EDIT: Just had a thought: Maybe the streets were built and named before Pluto was discovered. Anyone know?
GreenTea
Jun 12 2008, 10:10 pm
Ahh - there is justice in the universe after all. Pluto has been reinstated in a class of its own. The International Astronomical Union, in its infinite wisdom, has now decreed that Pluto, and other objects of its ilk, shall henceforth be known as "Plutoids".
Plutoid chosen as name for Solar System objects like PlutoQUOTE
Plutoids are celestial bodies in orbit around the Sun at a distance greater than that of Neptune that have sufficient mass for their self-gravity to overcome rigid body forces so that they assume a hydrostatic equilibrium (near-spherical) shape, and that have not cleared the neighbourhood around their orbit. Satellites of plutoids are not plutoids themselves, even if they are massive enough that their shape is dictated by self-gravity. The two known and named plutoids are Pluto and Eris. It is expected that more plutoids will be named as science progresses and new discoveries are made.
So, how do you know whether your fave little planet is a proud Plutoid or just a poor humble dwarf? (Don't laugh now, this is serious stuff)
QUOTE
Again, following the advice of the Division III Board and the two Working Groups, it was decided that, for naming purposes, any Solar System body having (a) a semimajor axis greater than that of Neptune, and (b) an absolute magnitude brighter than H = +1 (see Notes) magnitude will, for the purpose of naming, be considered to be a plutoid, and be named by the WGPSN and the CSBN. Name(s) proposed by the discovery team(s) will be given deference. If further investigations show that the object is not massive enough and does not qualify as a plutoid, it will keep its name but change category.
And finally, if you really want to impress your friends:
QUOTE
In French plutoid is plutoïde, in Spanish plutoide and in Japanese 冥王星型天体.
CitizenSmith
Jun 26 2008, 12:45 am
QUOTE (jeremy @ Aug 24 2006, 11:49 pm)

Pluto is not big enough to shift other heavenly bodies out of the way.
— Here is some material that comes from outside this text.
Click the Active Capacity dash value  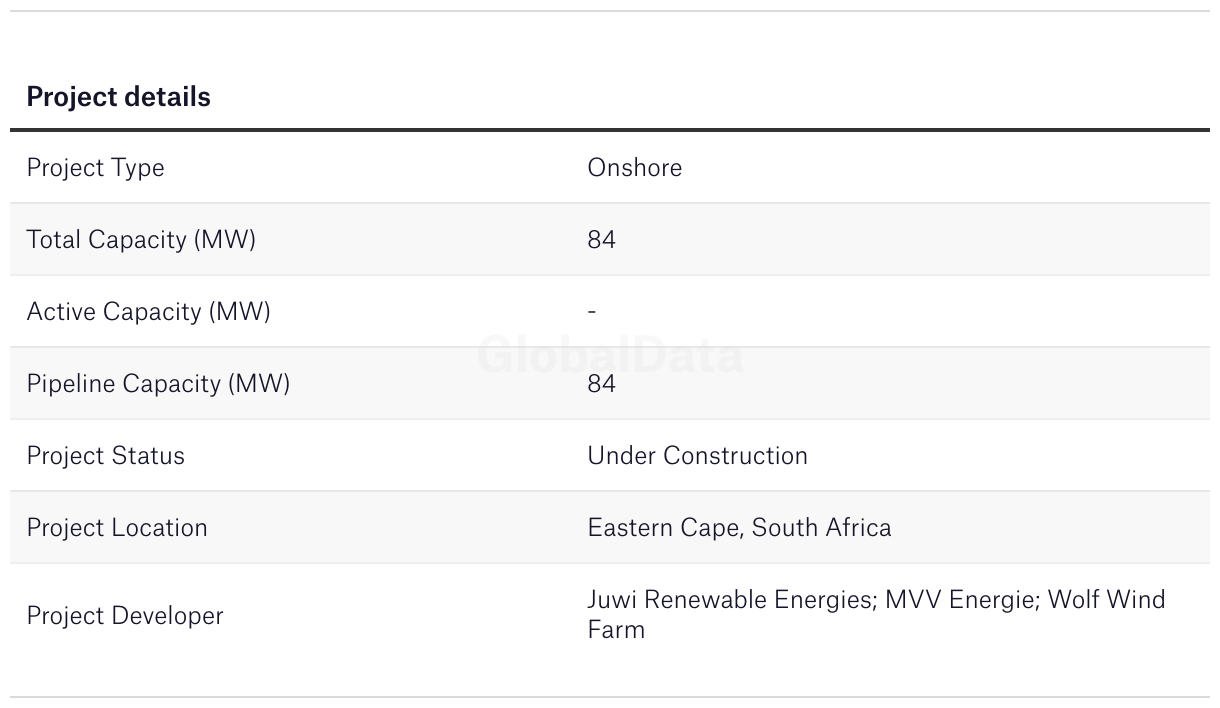click(592, 312)
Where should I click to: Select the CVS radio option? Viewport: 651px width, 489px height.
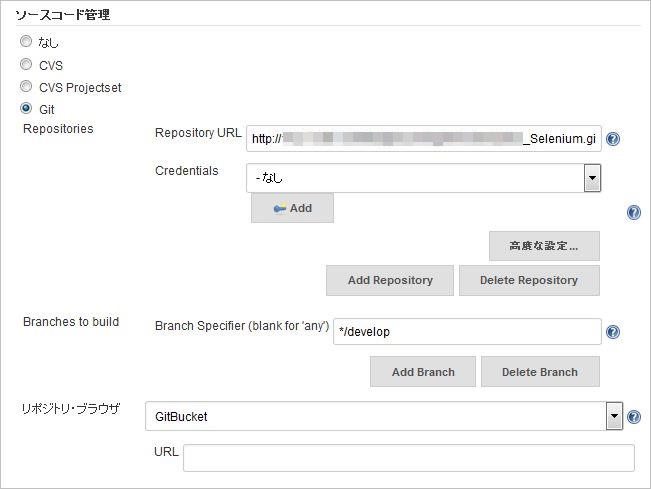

I thought that the smaller outer planets were known about years before they were discovered because they caused minor fluctuations in the orbit of the known plants. These planets were then systematically hunted down, was this not true for Pluto too?
kato
Jun 26 2008, 8:09 am
True for Pluto and Neptune only.
Uranus was classed as a planet by telescope (and is visible to the naked eye anyway) without pre-calculation, Eris as the other plutoid was found accidentally.